-- BEGIN --
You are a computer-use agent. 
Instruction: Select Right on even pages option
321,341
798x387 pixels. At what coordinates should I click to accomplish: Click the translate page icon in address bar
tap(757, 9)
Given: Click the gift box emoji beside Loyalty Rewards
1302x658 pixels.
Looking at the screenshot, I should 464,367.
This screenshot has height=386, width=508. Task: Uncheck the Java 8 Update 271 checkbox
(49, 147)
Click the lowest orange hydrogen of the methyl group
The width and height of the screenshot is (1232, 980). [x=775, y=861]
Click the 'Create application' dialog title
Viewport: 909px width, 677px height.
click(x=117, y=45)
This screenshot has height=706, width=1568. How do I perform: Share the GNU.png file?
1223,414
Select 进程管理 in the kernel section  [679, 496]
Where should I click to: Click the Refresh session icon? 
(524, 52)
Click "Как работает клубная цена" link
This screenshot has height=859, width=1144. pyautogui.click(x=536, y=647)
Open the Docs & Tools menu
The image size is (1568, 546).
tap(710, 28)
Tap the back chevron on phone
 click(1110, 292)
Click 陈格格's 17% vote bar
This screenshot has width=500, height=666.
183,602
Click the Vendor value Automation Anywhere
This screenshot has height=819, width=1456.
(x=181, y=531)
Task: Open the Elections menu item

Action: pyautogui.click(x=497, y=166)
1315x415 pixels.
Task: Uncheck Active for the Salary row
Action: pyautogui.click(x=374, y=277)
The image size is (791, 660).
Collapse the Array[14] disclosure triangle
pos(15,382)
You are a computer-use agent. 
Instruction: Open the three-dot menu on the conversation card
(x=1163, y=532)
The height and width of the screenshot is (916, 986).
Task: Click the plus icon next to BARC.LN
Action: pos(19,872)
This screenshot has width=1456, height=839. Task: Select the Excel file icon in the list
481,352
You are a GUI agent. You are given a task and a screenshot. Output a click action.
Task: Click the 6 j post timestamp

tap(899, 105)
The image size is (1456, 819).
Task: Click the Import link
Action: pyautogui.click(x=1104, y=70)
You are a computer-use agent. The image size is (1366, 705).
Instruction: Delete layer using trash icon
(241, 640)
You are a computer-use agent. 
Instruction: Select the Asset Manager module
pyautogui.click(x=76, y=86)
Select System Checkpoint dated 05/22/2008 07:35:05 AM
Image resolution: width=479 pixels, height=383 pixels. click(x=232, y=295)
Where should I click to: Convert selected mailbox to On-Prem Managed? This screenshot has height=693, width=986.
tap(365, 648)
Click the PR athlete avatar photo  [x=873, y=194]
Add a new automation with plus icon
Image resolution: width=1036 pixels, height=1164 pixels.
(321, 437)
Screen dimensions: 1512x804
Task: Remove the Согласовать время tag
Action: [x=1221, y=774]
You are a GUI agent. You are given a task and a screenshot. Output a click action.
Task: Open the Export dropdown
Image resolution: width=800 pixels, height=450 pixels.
-- END --
WORK INSTRUCTIONS:
Copy the lines above word for word, leaving nothing out.

FINISHED ANSWER:
You are a computer-use agent. 
Instruction: Select Right on even pages option
321,341
798x387 pixels. At what coordinates should I click to accomplish: Click the translate page icon in address bar
tap(757, 9)
Given: Click the gift box emoji beside Loyalty Rewards
1302x658 pixels.
Looking at the screenshot, I should 464,367.
This screenshot has height=386, width=508. Task: Uncheck the Java 8 Update 271 checkbox
(49, 147)
Click the lowest orange hydrogen of the methyl group
The width and height of the screenshot is (1232, 980). [x=775, y=861]
Click the 'Create application' dialog title
Viewport: 909px width, 677px height.
click(x=117, y=45)
This screenshot has height=706, width=1568. How do I perform: Share the GNU.png file?
1223,414
Select 进程管理 in the kernel section  [679, 496]
Where should I click to: Click the Refresh session icon? 
(524, 52)
Click "Как работает клубная цена" link
This screenshot has height=859, width=1144. pyautogui.click(x=536, y=647)
Open the Docs & Tools menu
The image size is (1568, 546).
tap(710, 28)
Tap the back chevron on phone
 click(1110, 292)
Click 陈格格's 17% vote bar
This screenshot has width=500, height=666.
183,602
Click the Vendor value Automation Anywhere
This screenshot has height=819, width=1456.
(x=181, y=531)
Task: Open the Elections menu item

Action: pyautogui.click(x=497, y=166)
1315x415 pixels.
Task: Uncheck Active for the Salary row
Action: pyautogui.click(x=374, y=277)
The image size is (791, 660).
Collapse the Array[14] disclosure triangle
pos(15,382)
You are a computer-use agent. 
Instruction: Open the three-dot menu on the conversation card
(x=1163, y=532)
The height and width of the screenshot is (916, 986).
Task: Click the plus icon next to BARC.LN
Action: pos(19,872)
This screenshot has width=1456, height=839. Task: Select the Excel file icon in the list
481,352
You are a GUI agent. You are given a task and a screenshot. Output a click action.
Task: Click the 6 j post timestamp

tap(899, 105)
The image size is (1456, 819).
Task: Click the Import link
Action: pyautogui.click(x=1104, y=70)
You are a computer-use agent. The image size is (1366, 705).
Instruction: Delete layer using trash icon
(241, 640)
You are a computer-use agent. 
Instruction: Select the Asset Manager module
pyautogui.click(x=76, y=86)
Select System Checkpoint dated 05/22/2008 07:35:05 AM
Image resolution: width=479 pixels, height=383 pixels. click(x=232, y=295)
Where should I click to: Convert selected mailbox to On-Prem Managed? This screenshot has height=693, width=986.
tap(365, 648)
Click the PR athlete avatar photo  [x=873, y=194]
Add a new automation with plus icon
Image resolution: width=1036 pixels, height=1164 pixels.
(321, 437)
Screen dimensions: 1512x804
Task: Remove the Согласовать время tag
Action: [x=1221, y=774]
You are a GUI agent. You are given a task and a screenshot. Output a click action.
Task: Open the Export dropdown
Image resolution: width=800 pixels, height=450 pixels.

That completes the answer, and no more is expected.